Stored records:

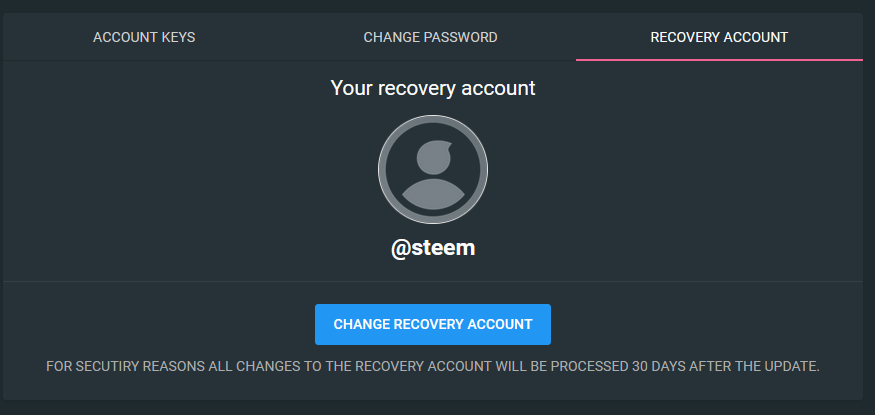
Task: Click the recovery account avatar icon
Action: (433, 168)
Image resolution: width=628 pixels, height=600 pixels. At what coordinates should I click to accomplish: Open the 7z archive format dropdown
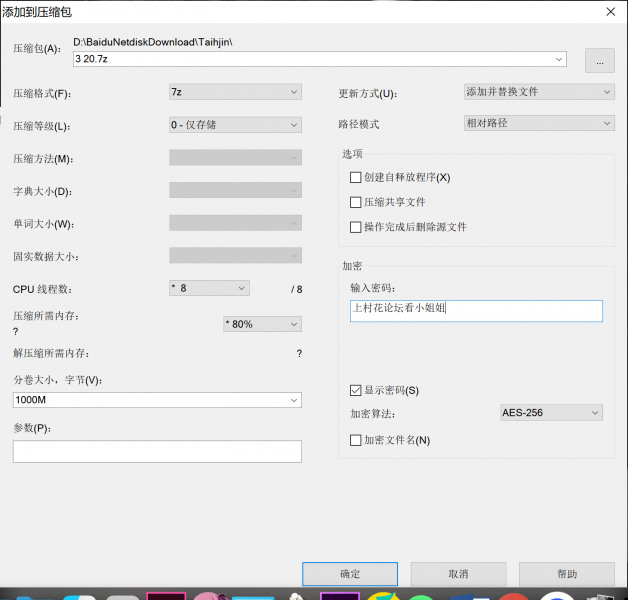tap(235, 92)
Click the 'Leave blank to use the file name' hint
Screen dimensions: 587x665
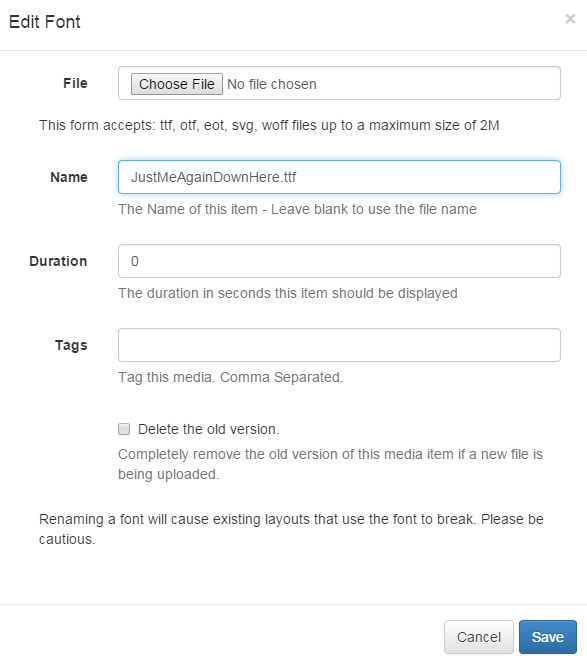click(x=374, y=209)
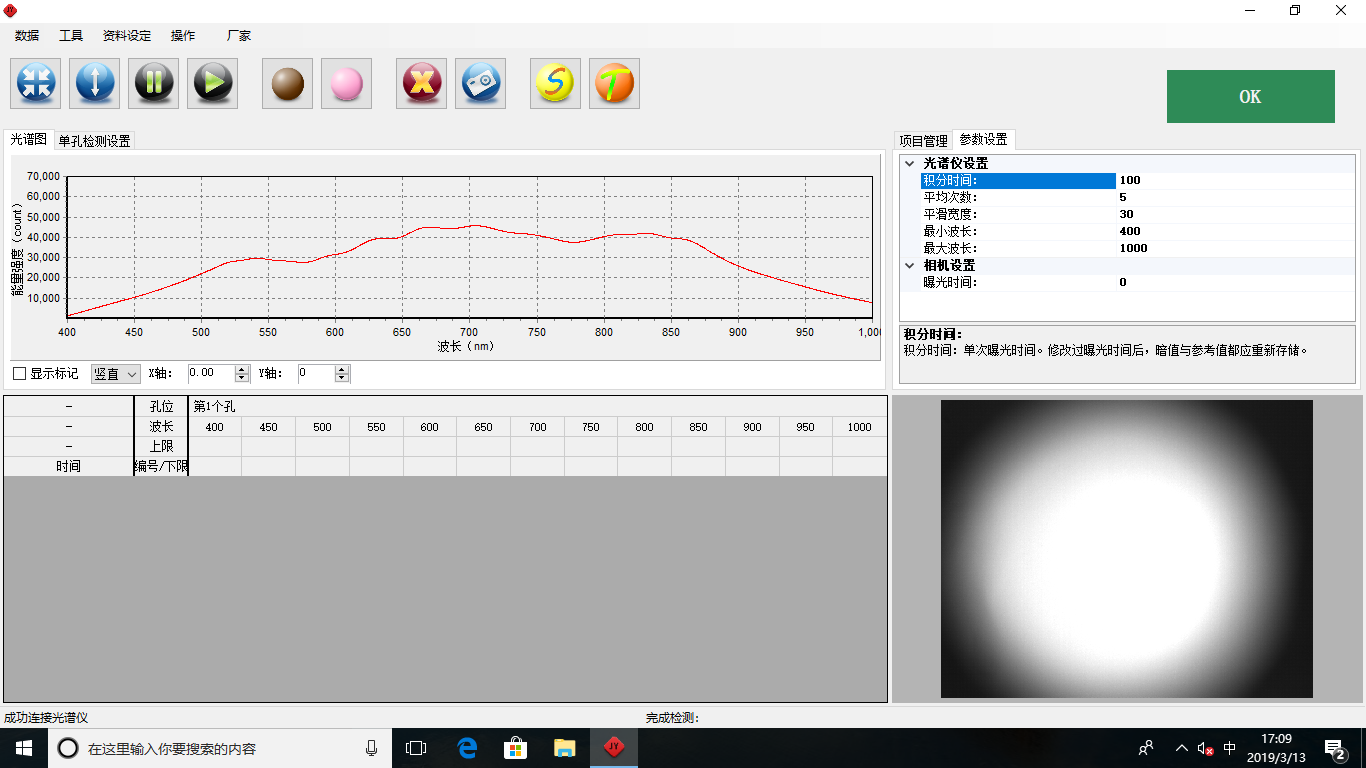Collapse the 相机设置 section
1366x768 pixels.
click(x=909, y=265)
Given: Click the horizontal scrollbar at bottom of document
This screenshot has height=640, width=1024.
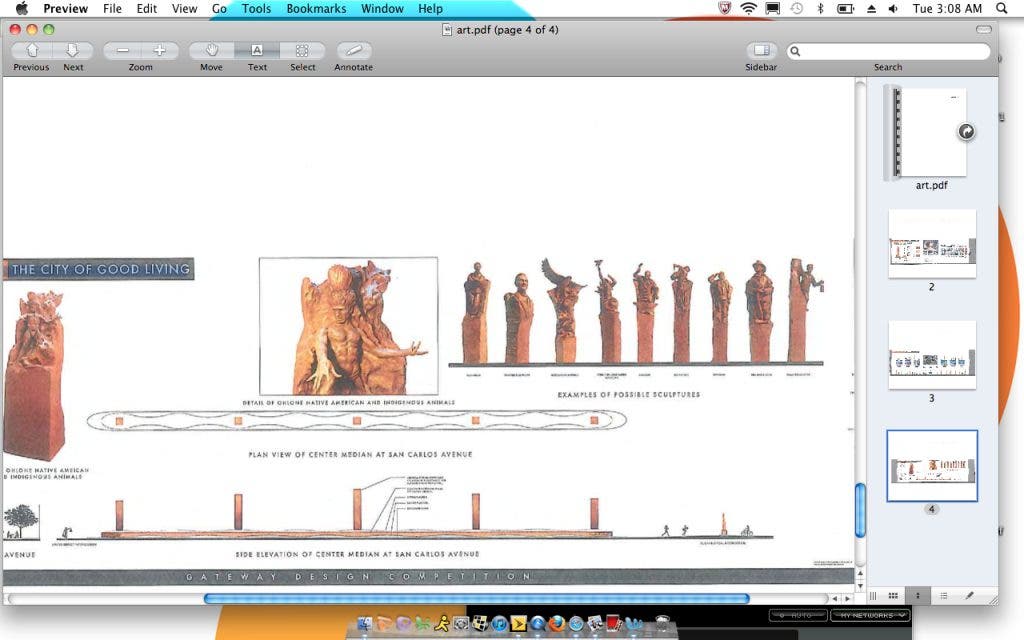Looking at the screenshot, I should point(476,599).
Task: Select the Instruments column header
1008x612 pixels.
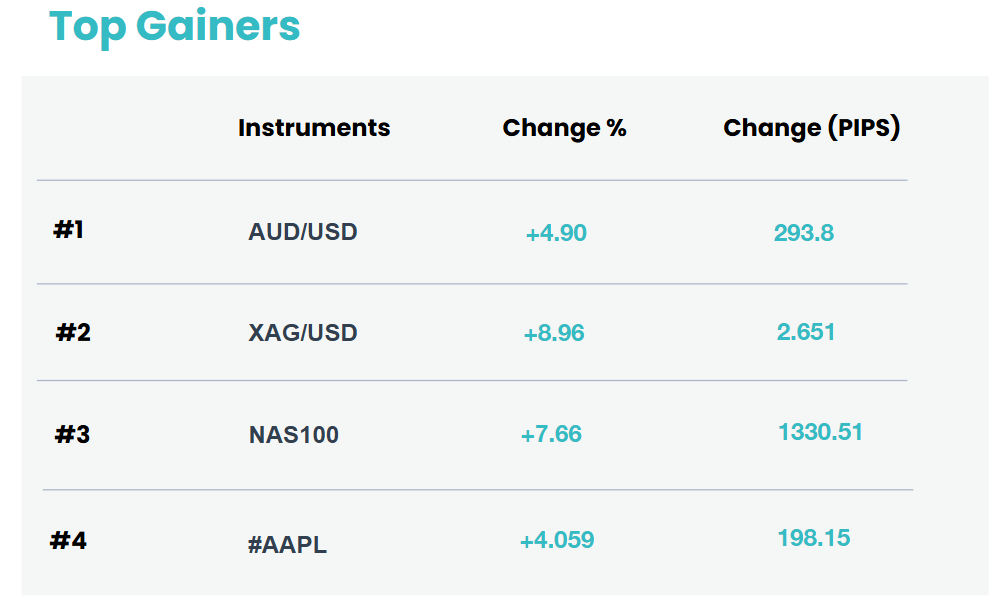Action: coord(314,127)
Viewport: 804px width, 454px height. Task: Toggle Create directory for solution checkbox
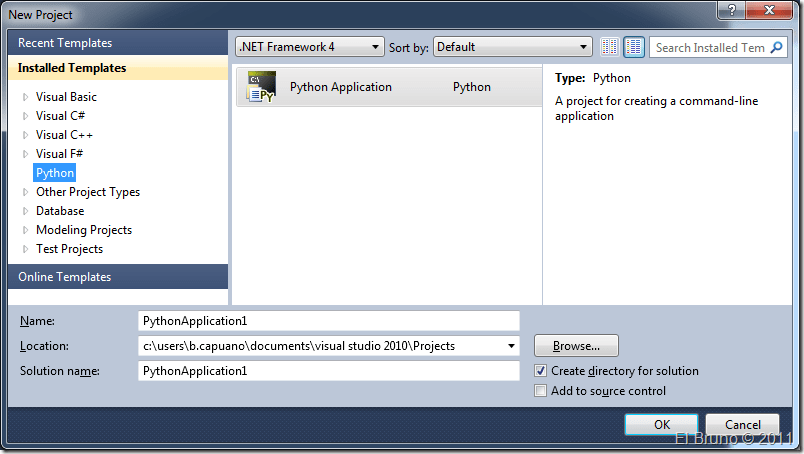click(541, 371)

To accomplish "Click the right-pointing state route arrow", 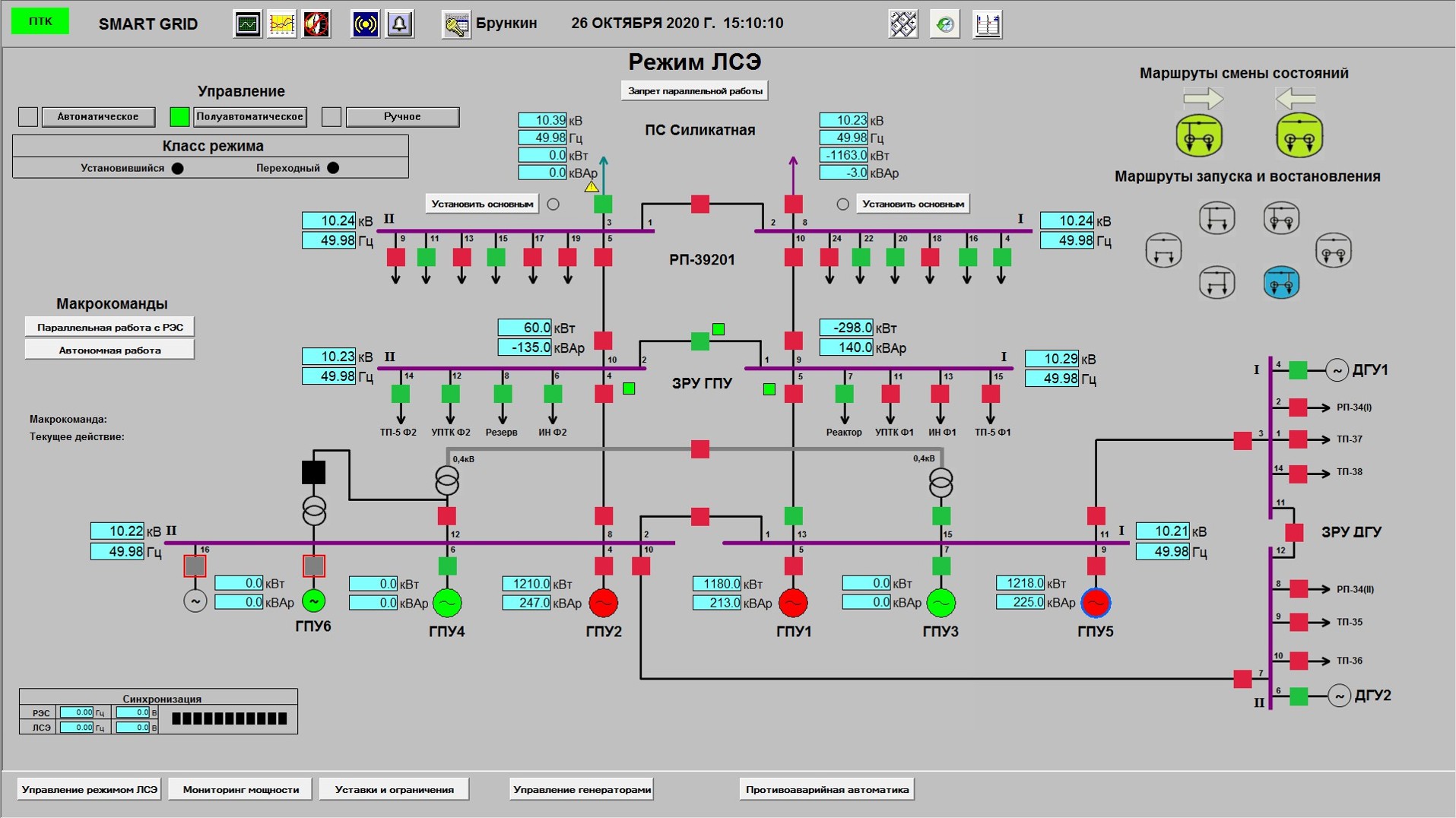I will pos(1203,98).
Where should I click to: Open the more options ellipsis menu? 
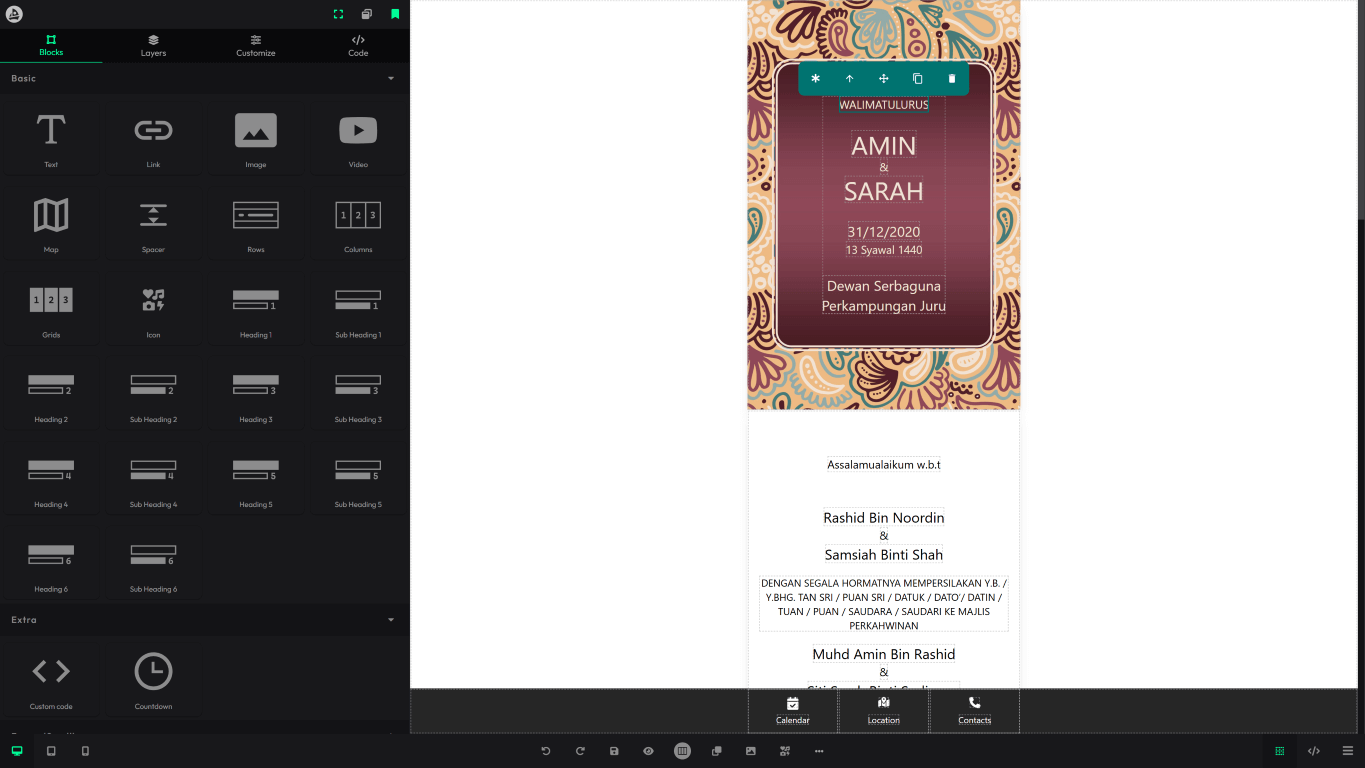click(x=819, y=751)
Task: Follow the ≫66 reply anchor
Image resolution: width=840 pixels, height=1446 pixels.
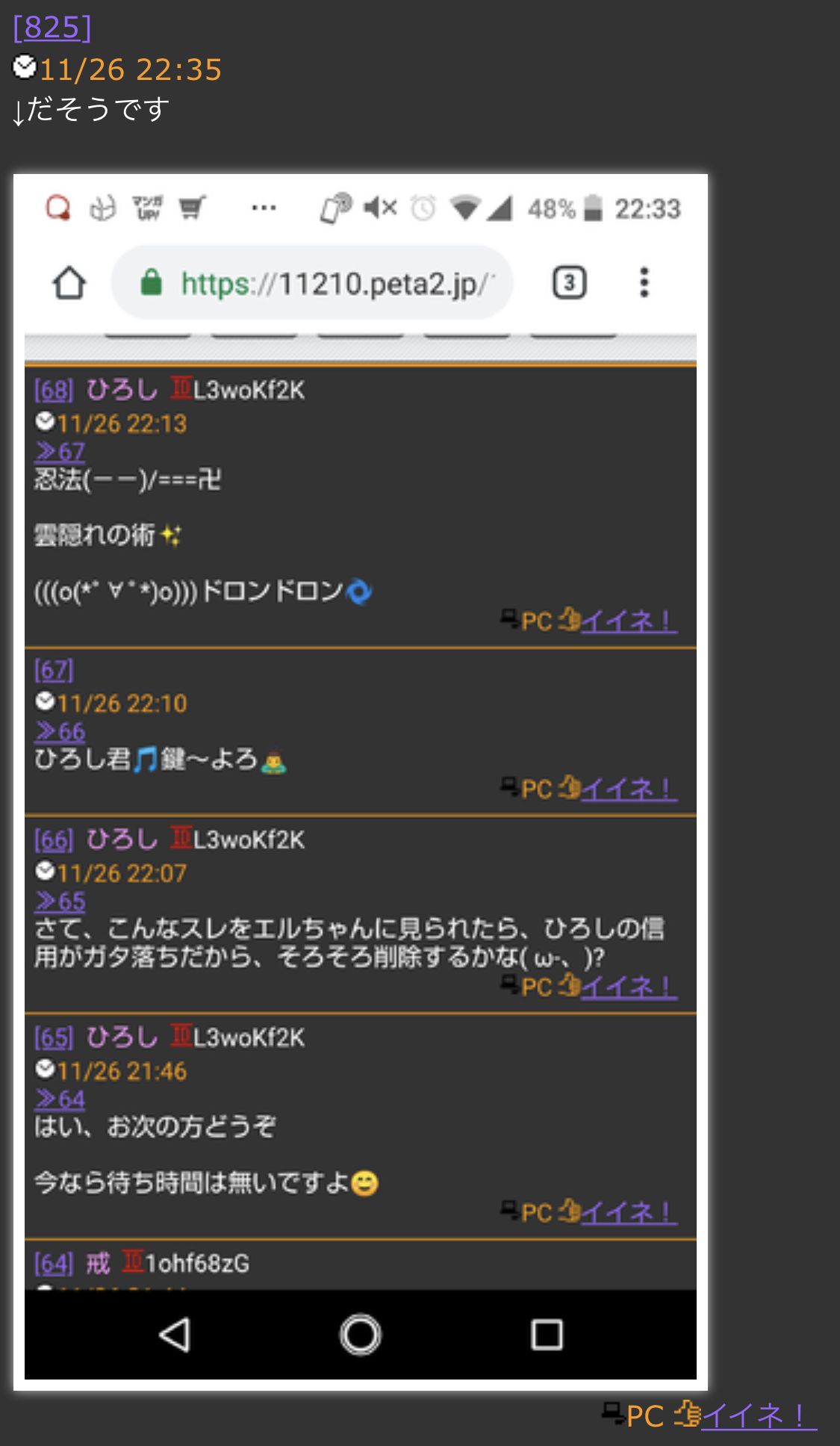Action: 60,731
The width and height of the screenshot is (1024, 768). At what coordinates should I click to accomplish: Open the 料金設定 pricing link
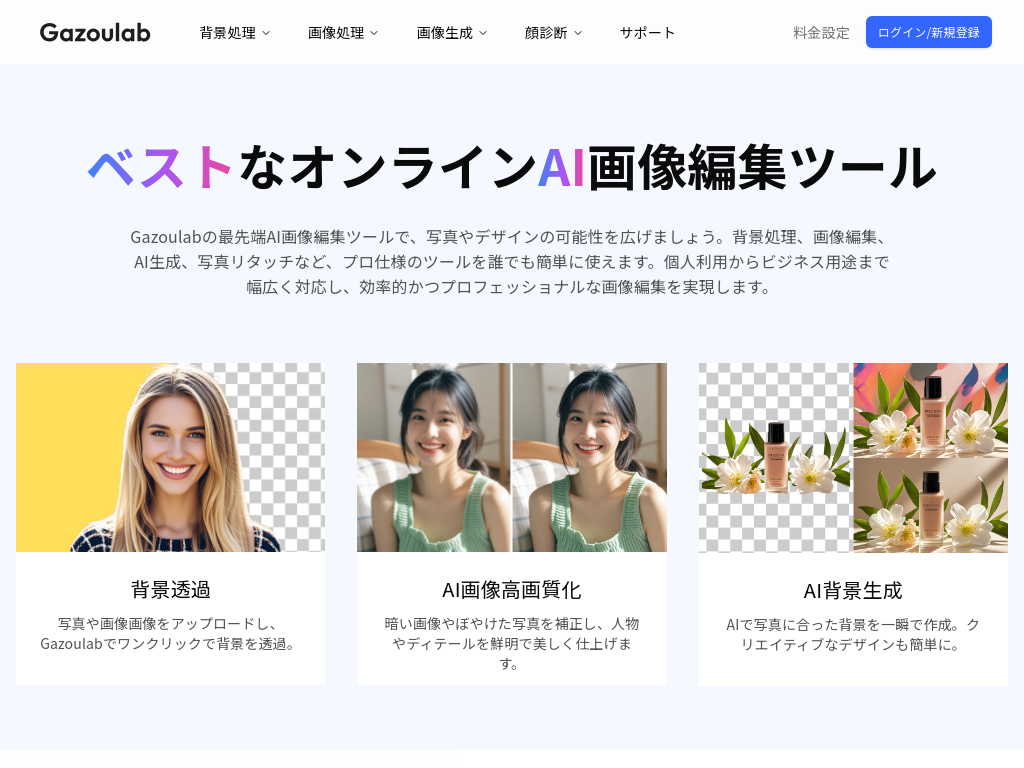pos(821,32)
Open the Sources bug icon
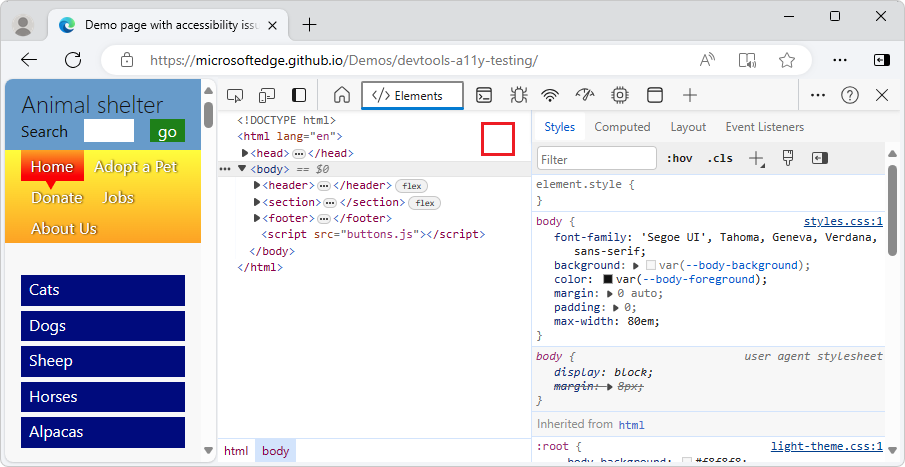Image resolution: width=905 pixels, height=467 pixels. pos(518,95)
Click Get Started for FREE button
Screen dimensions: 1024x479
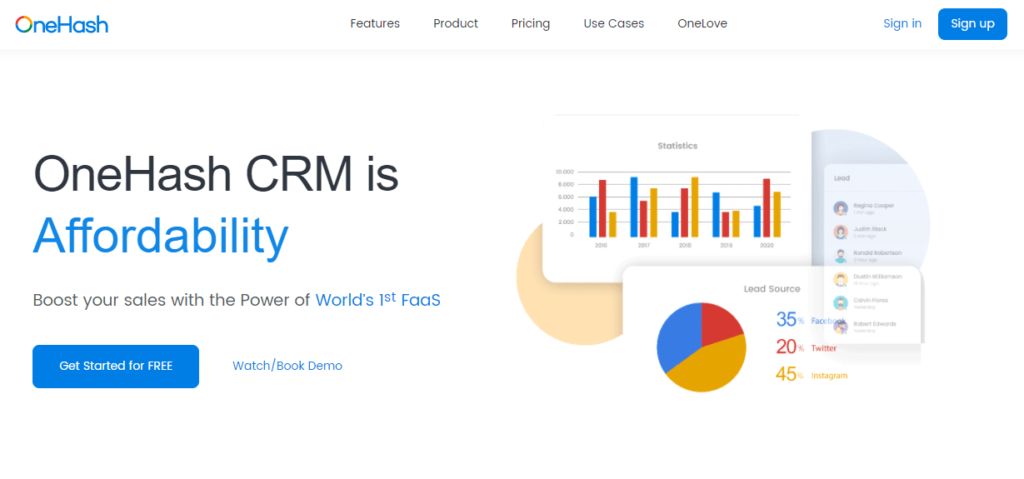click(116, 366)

**PROBLEM DETAILS**
What's needed is an exact copy of the records above from the line containing "Image resolution: width=628" down to the line containing "Click the 'Leave", both included, without any pictures.

**EXERCISE SOLUTION**
Image resolution: width=628 pixels, height=600 pixels. At what coordinates should I click to accomplish: Open the 7z archive format dropdown
tap(235, 92)
Click the 'Leave blank to use the file name' hint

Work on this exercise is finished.